Member of the Legislative Council of Newfoundland
- In office 1894 – January 31, 1897
- Appointed by: Augustus F. Goodridge
- In office 1886–1889
- Appointed by: Robert Thorburn

Member of the Newfoundland House of Assembly for St. John's West
- In office January 16, 1871 – December 1878 Serving with Peter Brennan (1871–1873) Lewis Tessier (1871–1878) Patrick J. Scott (1873–1878)
- Preceded by: Thomas Talbot
- Succeeded by: James J. Callanan Philip D. White

Personal details
- Born: 1834 County Carlow, Ireland
- Died: January 31, 1897 (aged 62–63) St. John's, Newfoundland Colony
- Party: Anti-Confederation (1871–1874) Liberal (1874–1878)
- Spouse: Ellen Kitchen
- Children: 1 (John)
- Occupation: Teacher

= Maurice Fenelon =

Newfoundland politician (1834–1897)

Maurice Fenelon (1834 - January 31, 1897) was an Irish-born educator, merchant and political figure in Newfoundland. He represented St. John's West in the Newfoundland and Labrador House of Assembly from 1871 to 1878.

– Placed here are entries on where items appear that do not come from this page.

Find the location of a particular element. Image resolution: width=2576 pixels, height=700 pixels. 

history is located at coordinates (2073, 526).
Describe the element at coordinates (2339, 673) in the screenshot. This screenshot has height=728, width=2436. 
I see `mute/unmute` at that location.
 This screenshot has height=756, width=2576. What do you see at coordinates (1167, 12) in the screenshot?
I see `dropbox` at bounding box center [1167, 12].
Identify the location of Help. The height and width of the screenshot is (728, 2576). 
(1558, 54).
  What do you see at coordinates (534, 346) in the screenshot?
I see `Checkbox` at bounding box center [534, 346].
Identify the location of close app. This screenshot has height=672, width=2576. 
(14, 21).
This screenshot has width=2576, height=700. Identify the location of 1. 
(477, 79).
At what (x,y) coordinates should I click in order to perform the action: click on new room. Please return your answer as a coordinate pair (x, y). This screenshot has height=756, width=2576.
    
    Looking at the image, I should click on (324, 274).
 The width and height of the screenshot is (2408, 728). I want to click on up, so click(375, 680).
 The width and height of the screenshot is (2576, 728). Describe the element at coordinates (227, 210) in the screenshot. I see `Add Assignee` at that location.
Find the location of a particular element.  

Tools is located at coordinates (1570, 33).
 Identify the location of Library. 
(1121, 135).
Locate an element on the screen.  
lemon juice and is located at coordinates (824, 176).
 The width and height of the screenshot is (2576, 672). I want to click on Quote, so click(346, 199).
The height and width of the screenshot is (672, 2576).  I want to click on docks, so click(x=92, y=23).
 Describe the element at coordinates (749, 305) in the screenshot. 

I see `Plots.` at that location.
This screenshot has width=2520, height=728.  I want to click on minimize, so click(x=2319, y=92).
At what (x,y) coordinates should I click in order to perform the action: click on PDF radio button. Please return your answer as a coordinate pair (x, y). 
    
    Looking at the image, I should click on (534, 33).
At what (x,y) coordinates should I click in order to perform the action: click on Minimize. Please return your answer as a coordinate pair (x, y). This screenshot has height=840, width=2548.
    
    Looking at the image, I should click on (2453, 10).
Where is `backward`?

He was born in County Carlow and came to St. John's in 1856 to teach at Saint Bonaventure's College. He moved to the United States in 1867 but by 1870 had returned to St. John's and was teaching at the St John's Academy. He also opened a book store in St. John's. Fenelon married Ellen Kitchen. He was first elected to the Newfoundland assembly in an 1871 by-election as an anti-Confederate. He resigned his seat in 1878 and was named inspector for Roman Catholic schools in 1879. In 1886, he was named to the Legislative Council of Newfoundland and appointed to the Executive Council as colonial secretary by Robert Thorburn. In 1889, he was removed from the Executive Council after a change in government and was an unsuccessful candidate for a seat in the assembly in 1889 and 1892. His business was destroyed in the Great Fire of 1892. Fenelon was named to the Legislative Council in 1894 by Conservative leader Augustus Frederick Goodridge and served until his death in St. John's in 1897. Also in 1894, he was named a director for the Commercial Bank of Newfoundland.

His son, John J. Fenelon (1880-1934) was admitted to the bar in London, and then the Newfoundland Bar. He established a practice in St. John's and became a Bencher with the Law Society. William Joseph Browne, Member of the Canadian Parliament, began his legal career as a law clerk to John Fenelon.